• **PROBLEM DESCRIPTION**: Repeat exactly the lines from the start of the entries below through the line containing "is (764, 394).". Omit the rest.

• **EXERCISE INPUTS**:

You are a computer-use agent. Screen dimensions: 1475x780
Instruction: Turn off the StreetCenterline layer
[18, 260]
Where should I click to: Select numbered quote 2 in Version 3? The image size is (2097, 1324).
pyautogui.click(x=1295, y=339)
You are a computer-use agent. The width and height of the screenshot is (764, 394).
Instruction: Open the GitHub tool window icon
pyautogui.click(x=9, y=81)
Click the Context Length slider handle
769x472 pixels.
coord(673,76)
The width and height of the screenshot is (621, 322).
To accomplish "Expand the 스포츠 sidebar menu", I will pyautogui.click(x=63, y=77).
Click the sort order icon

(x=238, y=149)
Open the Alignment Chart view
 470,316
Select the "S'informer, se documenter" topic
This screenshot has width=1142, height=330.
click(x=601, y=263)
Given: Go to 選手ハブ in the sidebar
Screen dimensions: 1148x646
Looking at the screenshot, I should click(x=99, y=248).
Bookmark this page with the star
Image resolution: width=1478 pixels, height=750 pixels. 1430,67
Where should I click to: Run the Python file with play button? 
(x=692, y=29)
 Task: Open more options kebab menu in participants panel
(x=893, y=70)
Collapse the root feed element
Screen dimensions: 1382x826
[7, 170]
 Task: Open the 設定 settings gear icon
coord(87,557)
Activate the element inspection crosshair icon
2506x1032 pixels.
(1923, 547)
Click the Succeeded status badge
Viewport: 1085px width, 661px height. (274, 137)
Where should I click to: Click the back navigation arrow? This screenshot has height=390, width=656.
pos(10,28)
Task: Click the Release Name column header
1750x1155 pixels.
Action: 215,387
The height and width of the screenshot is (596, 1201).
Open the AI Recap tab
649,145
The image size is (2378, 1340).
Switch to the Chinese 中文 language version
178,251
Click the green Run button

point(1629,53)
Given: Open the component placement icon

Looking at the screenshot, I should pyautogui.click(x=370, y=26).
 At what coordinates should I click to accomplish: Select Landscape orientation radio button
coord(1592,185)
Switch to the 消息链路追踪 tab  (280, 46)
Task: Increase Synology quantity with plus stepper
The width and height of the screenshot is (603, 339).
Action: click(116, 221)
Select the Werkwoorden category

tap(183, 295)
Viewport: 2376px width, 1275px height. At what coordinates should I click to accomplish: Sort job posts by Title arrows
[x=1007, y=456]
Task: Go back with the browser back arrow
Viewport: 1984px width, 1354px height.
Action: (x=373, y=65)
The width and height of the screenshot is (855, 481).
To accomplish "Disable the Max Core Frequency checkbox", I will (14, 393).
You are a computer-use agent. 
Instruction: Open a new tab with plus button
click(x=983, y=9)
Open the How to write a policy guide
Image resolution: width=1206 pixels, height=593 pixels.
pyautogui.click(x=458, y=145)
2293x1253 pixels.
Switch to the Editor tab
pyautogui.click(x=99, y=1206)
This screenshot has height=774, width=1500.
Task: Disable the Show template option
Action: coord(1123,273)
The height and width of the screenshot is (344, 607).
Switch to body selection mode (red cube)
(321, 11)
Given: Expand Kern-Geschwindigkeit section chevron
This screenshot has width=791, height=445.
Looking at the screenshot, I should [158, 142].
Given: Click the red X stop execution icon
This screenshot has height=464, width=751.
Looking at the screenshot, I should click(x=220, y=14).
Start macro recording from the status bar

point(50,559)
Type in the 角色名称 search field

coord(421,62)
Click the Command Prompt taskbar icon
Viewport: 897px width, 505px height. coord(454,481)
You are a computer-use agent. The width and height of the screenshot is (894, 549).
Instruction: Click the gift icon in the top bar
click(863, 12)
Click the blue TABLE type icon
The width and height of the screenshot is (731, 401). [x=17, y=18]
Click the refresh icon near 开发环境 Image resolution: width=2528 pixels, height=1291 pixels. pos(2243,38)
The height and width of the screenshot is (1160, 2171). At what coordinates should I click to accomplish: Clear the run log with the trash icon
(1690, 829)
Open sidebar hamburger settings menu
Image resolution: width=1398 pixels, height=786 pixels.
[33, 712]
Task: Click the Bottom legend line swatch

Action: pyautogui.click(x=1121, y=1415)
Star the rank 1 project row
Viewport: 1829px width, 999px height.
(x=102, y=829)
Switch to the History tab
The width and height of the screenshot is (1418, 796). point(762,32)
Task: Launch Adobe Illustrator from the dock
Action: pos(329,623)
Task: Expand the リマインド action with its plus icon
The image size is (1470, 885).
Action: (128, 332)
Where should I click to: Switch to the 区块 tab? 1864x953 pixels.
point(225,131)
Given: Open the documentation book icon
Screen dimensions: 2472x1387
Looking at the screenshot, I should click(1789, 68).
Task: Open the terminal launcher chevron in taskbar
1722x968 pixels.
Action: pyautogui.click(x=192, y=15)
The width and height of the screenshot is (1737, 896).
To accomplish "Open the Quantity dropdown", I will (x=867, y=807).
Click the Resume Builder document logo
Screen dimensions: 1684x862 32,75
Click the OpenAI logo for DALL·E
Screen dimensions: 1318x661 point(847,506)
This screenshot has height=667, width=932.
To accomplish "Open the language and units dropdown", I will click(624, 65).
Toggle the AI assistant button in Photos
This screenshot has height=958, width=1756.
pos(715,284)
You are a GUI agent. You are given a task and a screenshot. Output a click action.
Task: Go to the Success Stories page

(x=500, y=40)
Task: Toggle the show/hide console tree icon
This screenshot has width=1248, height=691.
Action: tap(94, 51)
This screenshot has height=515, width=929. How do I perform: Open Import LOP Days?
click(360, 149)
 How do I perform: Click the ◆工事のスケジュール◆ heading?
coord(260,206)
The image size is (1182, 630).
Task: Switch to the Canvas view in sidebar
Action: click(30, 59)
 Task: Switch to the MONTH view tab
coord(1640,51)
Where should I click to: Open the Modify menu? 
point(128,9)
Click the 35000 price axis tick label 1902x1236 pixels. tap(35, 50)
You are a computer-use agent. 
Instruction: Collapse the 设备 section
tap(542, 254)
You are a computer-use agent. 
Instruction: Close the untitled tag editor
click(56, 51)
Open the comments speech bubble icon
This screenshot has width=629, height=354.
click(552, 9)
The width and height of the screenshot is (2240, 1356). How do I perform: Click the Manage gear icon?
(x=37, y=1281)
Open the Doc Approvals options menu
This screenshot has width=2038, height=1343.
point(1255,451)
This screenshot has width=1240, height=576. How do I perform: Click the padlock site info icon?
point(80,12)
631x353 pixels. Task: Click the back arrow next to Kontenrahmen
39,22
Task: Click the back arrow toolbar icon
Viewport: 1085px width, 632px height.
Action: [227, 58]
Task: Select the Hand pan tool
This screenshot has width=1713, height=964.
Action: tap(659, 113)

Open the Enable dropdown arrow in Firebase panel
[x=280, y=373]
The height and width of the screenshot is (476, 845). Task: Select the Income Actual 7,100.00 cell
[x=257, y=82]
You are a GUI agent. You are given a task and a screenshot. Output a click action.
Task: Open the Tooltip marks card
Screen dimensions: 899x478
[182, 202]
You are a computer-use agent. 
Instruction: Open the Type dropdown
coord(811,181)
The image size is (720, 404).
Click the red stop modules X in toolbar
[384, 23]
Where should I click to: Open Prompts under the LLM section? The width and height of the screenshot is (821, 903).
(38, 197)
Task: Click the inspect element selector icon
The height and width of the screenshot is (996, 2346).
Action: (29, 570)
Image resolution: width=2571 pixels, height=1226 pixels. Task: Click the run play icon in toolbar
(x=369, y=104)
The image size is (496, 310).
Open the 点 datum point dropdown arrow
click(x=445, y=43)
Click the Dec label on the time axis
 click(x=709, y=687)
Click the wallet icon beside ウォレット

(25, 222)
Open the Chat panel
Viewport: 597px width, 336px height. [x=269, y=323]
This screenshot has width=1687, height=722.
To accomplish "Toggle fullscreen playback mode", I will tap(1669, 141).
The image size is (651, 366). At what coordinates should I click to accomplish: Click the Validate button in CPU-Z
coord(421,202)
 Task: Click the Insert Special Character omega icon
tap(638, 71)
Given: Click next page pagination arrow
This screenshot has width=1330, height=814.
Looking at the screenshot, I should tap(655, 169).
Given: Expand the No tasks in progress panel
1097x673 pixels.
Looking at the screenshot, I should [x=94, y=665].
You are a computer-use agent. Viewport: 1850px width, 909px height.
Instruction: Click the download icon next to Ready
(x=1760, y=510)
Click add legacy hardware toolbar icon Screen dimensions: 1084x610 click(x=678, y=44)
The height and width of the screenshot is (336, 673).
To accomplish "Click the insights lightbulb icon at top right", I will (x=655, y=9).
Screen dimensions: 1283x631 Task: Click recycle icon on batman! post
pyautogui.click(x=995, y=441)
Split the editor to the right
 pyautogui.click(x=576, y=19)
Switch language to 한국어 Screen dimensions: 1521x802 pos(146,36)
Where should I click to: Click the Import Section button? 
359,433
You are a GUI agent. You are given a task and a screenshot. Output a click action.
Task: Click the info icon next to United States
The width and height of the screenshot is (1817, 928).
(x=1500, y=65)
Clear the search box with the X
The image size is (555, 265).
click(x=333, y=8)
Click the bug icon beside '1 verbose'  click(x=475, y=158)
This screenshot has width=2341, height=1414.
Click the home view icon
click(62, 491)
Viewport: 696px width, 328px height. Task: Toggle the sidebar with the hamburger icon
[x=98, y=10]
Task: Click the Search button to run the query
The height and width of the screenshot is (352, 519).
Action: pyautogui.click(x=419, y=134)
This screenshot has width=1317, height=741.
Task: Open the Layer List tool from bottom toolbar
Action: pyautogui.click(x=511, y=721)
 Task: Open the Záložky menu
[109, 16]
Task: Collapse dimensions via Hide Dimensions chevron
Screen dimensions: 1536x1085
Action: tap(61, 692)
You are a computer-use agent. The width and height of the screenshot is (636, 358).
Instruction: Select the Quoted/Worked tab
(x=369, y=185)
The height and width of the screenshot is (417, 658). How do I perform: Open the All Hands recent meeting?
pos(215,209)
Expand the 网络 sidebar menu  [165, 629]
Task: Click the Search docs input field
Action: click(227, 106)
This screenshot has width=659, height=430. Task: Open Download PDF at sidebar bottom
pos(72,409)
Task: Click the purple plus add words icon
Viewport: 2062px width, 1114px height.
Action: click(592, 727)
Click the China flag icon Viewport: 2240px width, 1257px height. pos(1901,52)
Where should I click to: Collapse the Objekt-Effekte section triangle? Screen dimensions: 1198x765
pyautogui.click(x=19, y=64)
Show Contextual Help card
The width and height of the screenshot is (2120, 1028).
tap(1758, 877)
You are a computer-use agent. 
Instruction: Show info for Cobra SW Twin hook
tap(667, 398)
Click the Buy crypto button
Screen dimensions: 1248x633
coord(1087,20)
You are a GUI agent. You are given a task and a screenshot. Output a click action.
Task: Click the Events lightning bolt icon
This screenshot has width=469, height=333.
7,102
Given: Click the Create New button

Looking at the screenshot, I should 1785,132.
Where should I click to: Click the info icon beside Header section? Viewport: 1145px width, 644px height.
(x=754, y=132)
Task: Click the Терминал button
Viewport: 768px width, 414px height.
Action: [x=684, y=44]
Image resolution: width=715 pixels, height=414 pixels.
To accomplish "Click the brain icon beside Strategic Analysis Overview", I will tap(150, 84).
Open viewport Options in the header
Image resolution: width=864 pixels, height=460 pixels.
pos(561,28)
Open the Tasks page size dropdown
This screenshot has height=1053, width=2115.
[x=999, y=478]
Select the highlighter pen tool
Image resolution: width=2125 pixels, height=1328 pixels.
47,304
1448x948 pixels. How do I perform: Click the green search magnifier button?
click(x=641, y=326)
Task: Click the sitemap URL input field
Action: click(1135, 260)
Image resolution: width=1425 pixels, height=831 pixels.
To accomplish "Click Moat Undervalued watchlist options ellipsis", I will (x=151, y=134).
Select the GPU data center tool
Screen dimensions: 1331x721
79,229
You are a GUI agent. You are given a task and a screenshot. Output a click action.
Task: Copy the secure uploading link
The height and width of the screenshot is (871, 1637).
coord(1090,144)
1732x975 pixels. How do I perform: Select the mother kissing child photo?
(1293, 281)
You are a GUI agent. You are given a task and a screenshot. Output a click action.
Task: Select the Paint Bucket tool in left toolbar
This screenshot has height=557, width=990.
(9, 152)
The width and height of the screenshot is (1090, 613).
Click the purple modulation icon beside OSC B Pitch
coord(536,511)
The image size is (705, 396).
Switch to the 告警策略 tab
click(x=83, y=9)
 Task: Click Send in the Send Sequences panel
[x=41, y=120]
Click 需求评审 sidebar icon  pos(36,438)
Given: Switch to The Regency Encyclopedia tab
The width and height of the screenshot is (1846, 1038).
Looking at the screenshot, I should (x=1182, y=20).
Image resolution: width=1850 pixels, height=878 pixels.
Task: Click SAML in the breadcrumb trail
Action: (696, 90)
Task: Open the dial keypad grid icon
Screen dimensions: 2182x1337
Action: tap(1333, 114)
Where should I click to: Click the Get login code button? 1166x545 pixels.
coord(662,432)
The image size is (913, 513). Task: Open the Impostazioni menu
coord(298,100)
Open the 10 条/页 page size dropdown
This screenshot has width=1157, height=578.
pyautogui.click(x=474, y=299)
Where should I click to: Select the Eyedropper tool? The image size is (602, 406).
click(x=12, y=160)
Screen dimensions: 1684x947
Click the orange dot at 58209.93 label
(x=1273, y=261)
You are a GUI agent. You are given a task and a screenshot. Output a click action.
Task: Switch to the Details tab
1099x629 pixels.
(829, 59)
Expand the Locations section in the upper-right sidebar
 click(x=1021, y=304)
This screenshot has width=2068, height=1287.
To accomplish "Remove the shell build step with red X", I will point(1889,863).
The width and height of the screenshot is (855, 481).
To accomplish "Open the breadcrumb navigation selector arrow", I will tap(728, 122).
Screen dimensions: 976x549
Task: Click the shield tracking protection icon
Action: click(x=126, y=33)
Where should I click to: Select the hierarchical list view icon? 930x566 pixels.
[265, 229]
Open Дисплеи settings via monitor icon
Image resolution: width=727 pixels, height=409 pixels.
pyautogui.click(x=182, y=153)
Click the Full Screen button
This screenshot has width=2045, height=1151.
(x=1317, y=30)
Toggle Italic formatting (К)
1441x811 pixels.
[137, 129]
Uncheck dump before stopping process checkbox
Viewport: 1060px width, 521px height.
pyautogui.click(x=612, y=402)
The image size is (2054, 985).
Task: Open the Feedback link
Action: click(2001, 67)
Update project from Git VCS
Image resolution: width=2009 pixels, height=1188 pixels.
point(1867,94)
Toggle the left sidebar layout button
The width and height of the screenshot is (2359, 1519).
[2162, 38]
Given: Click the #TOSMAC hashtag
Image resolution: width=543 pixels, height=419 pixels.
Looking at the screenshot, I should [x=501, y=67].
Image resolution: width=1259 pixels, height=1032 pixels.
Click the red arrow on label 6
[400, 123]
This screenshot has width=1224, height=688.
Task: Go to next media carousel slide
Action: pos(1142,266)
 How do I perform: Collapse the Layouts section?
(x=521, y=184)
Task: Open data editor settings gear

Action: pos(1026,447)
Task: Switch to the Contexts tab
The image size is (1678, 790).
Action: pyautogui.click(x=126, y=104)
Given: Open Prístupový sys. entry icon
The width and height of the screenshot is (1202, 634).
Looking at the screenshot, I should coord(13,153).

• **RESPONSE BELOW**:
You are a computer-use agent. Screen dimensions: 1475x780
Instruction: Turn off the StreetCenterline layer
[18, 260]
Where should I click to: Select numbered quote 2 in Version 3? The image size is (2097, 1324).
pyautogui.click(x=1295, y=339)
You are a computer-use agent. The width and height of the screenshot is (764, 394).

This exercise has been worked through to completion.